Other uses and limitations

Boxes could use libarchive to extract files from ISO images for its auto-installer, evince could use it to handle CBZ e-comics.

There's a couple of limitations though. ISO support doesn't handle UDF images (which just means weird filenames, not inaccessible files), and RAR support is still quite young.

I hope that this post can spur on bug fixes for the RAR support, new UDF support, or even a GIO-style wrapper around the library.

The upstream authors have been particularly good at fixing bugs that only showed themselves with broken files, and I'd like to thank them for their very useful work.


Juanjo Marín said...

I am working on the evince backend to use libarchive

Bastien Nocera said...

Juanjo: Success! :)

Unknown said...

I hope this isn't inappropriate (feel free to delete this comment if you think it is), but... If the compressed files are just single files (like bz2, gz, xz, etc.) or streams, not archives, I've been working on something which may be interesting: Squash.

Squash doesn't deal with archives because that's libarchive's role, but for people who don't need that capability it might be a good fit, and the API tends to be much simpler than libarchive. I'm also planning on adding a integration library which will allow people to use GIO, just like GZlibCompressor/GZlibDecompressor.

Stefan Sauer said...

Having gio support for this would be nice. I use libgsf in buzztrax to read/write zip files right now.

Benjamin said...

gvfs supports libarchive. The problem with libarchive is that it sucks (used to suck? I wrote the gvfs archive backend years ago) a lot for writing archives as the only action it supported with decent API was creating archives. Which is why the rchive support in gvfs is read-only.

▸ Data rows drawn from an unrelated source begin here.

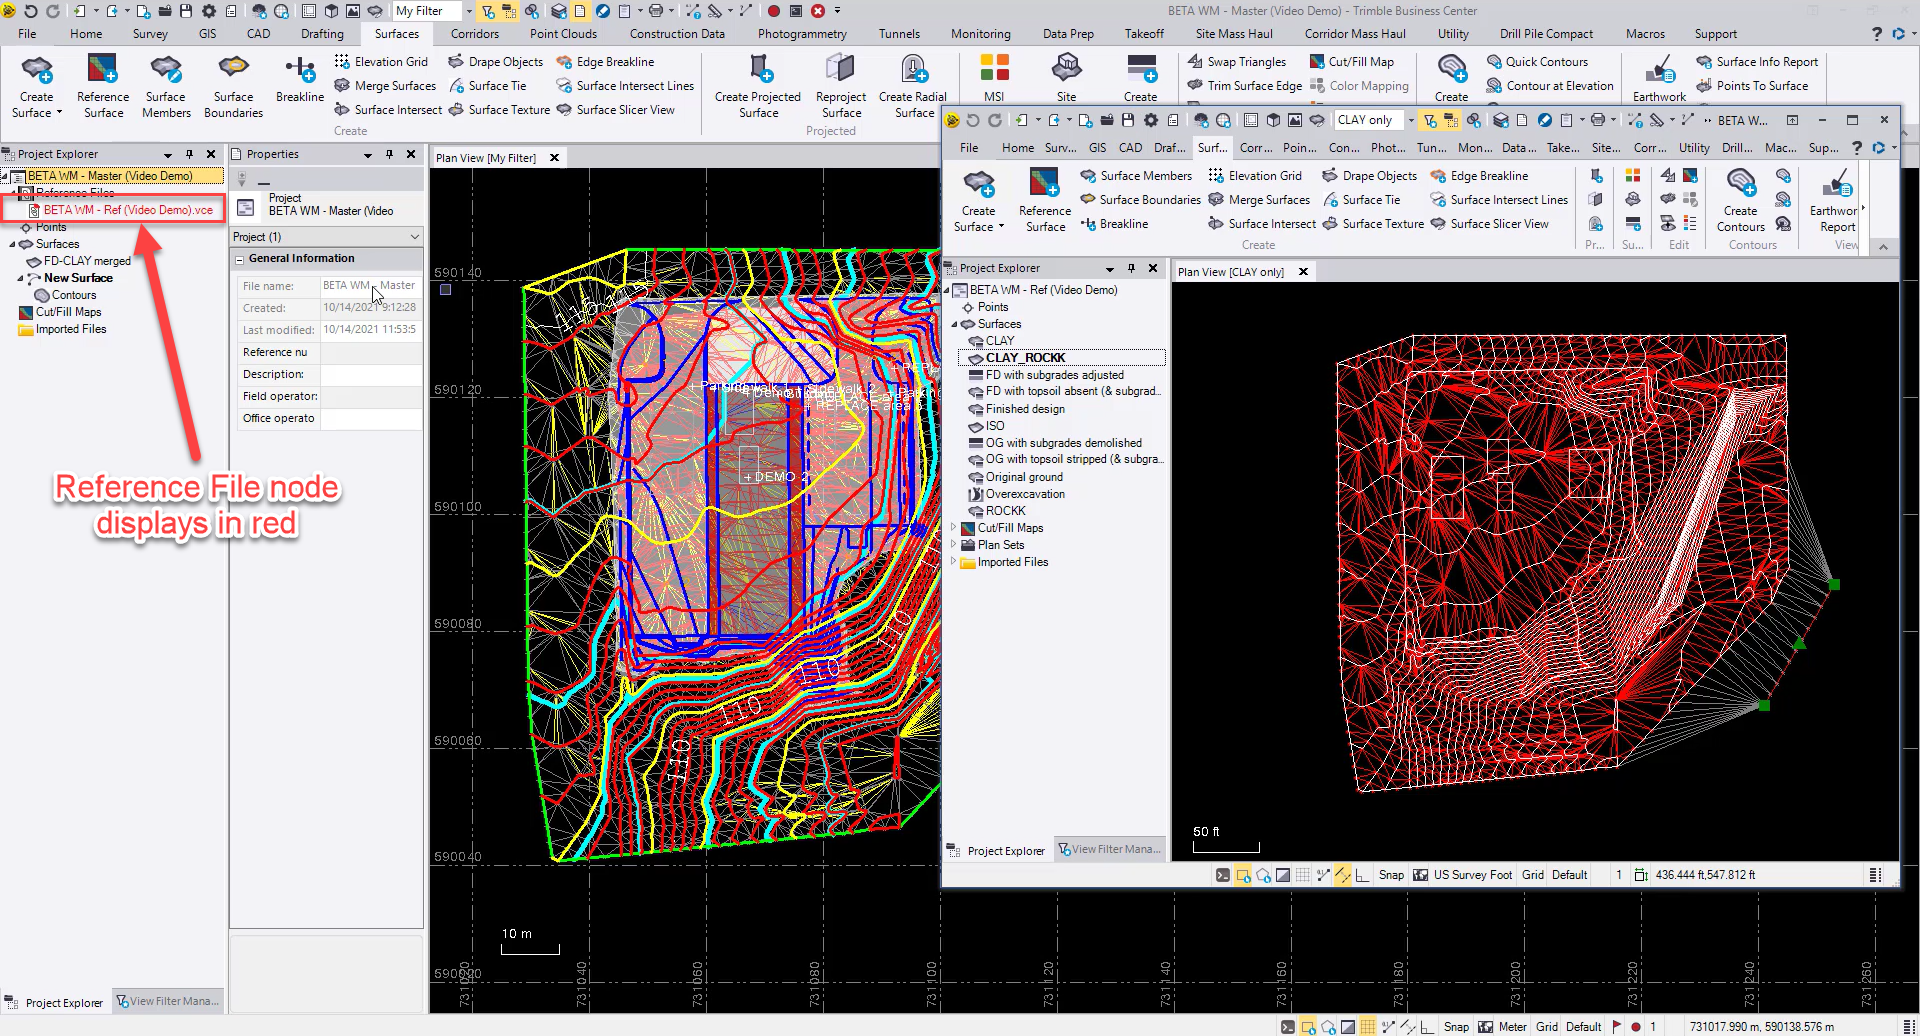Click Swap Triangles in the Surfaces ribbon
The height and width of the screenshot is (1036, 1920).
click(1245, 62)
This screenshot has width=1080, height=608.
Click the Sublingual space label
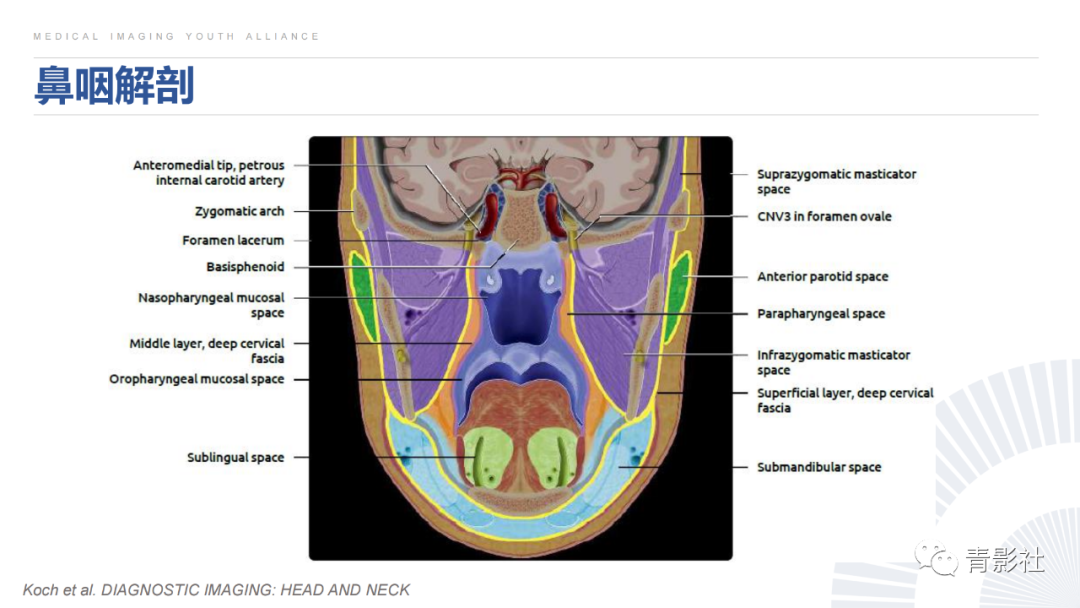[x=236, y=457]
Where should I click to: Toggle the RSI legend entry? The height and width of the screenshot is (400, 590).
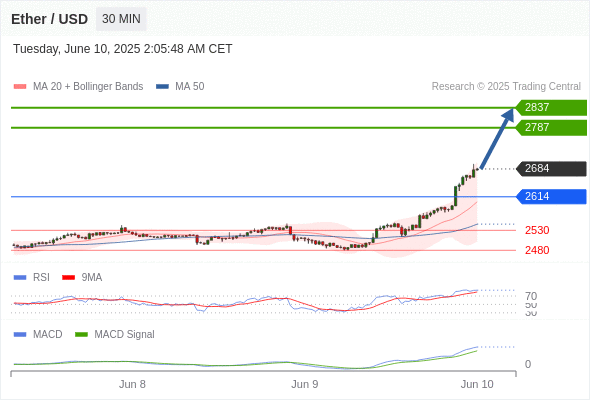point(32,277)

Also, you get the pain of yet another API (with lots of enums) for permissions, etags and whatnot. And marshalling all of that for gio sounds very painful to me.

Bastien Nocera said...

Benjamin: The gvfs libarchive support is pretty useless for applications. There's no way to easily mount an archive (even if you manage to figure out the URL you should be using), and "foo.epub" mounts popping up in the file manager is less than useful (especially if I open my e-Books folder, huh :).

gvfs archive support is for end-users navigating their files. What I was requesting was a GLib-ish wrapper around the library.